Some of the G20 leaders ensured they will return to Rome some day on Sunday (October 31) as they tossed a one euro coin into the iconic the Trevi Fountain, a tradition for visitors to the ancient city that dates back hundreds of years.
Tradition says that if a coin is tossed into the fountain, you are guaranteed to return to the Eternal City. Many visitors make a wish as they throw the coin into the centuries-old landmark.
Of course the wishes can’t be revealed to anyone if they are to become true – so who knows what British Prime Minister Boris Johnson, French President Emmanuel Macron, outgoing German Chancellor Angela Merkel wished for.
The tradition also says coins should be thrown by the right hand over the left shoulder – guidelines all but one of the G20 delegates followed.
Draghi was the only one not to throw a coin into the fountain – perhaps because he doesn’t need a folklore to guarantee being in Rome.
About a million euros ($1.35 million) worth of coins are thrown into the basin by tourists each year.

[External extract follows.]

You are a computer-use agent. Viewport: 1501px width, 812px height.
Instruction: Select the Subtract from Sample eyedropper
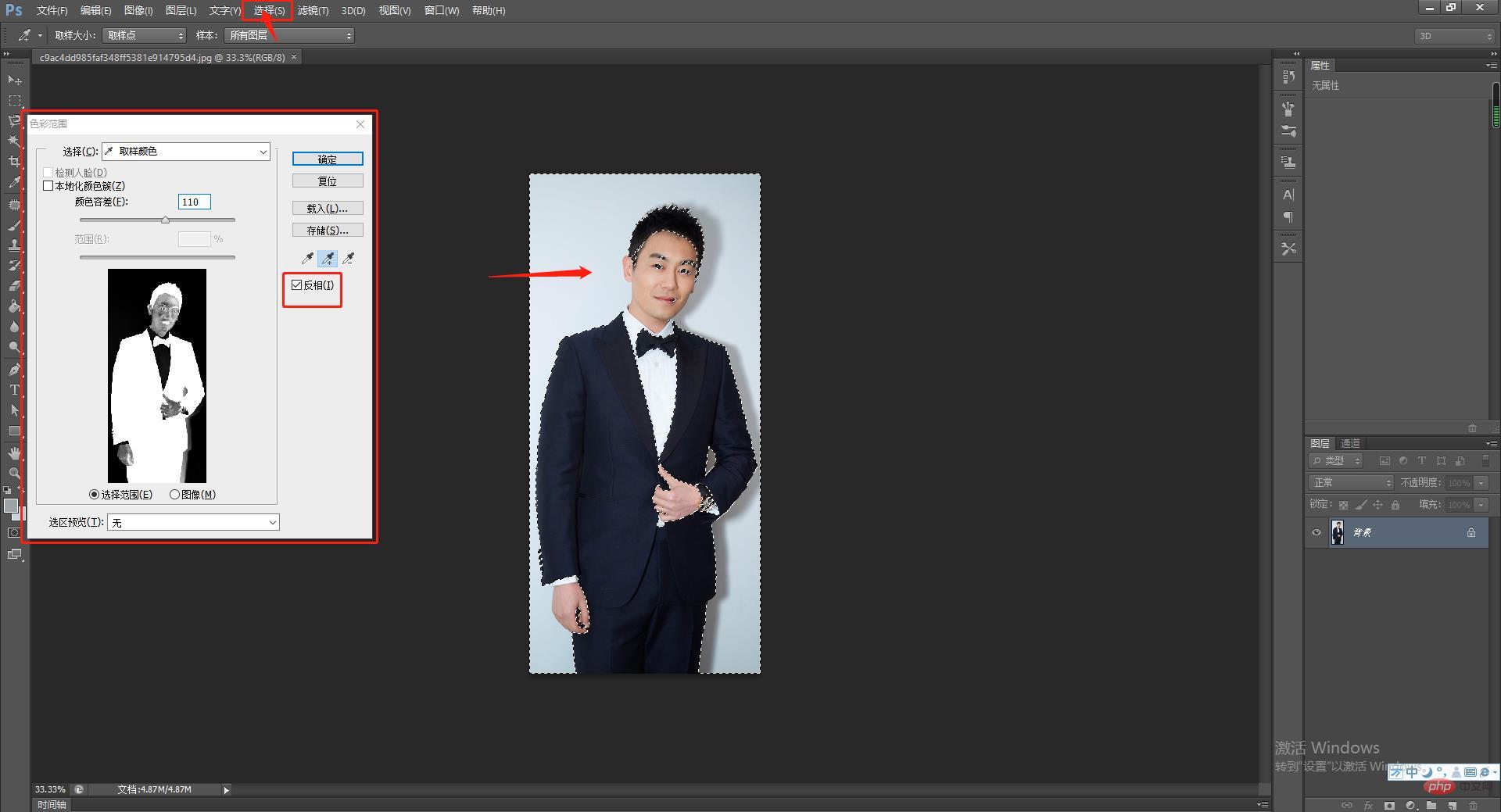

All the money goes to a charity that helps the city’s needy.
After the coin toss, leaders mingled among themselves and admired the beauty of the fountain, which covers the entire facade of Rome’s Palazzo Poli with its allegorical statues of Tritons guiding the shell chariot of the god Oceanus illustrating the theme of the taming of the waters.
The Trevi Fountain is where the late director Federico Fellini set one of the most famous scenes of modern cinema in the 1960 classic film “La Dolce Vita”, where Anita Ekberg famously waded in the fountain after midnight, beckoning Marcello Mastroianni to join her.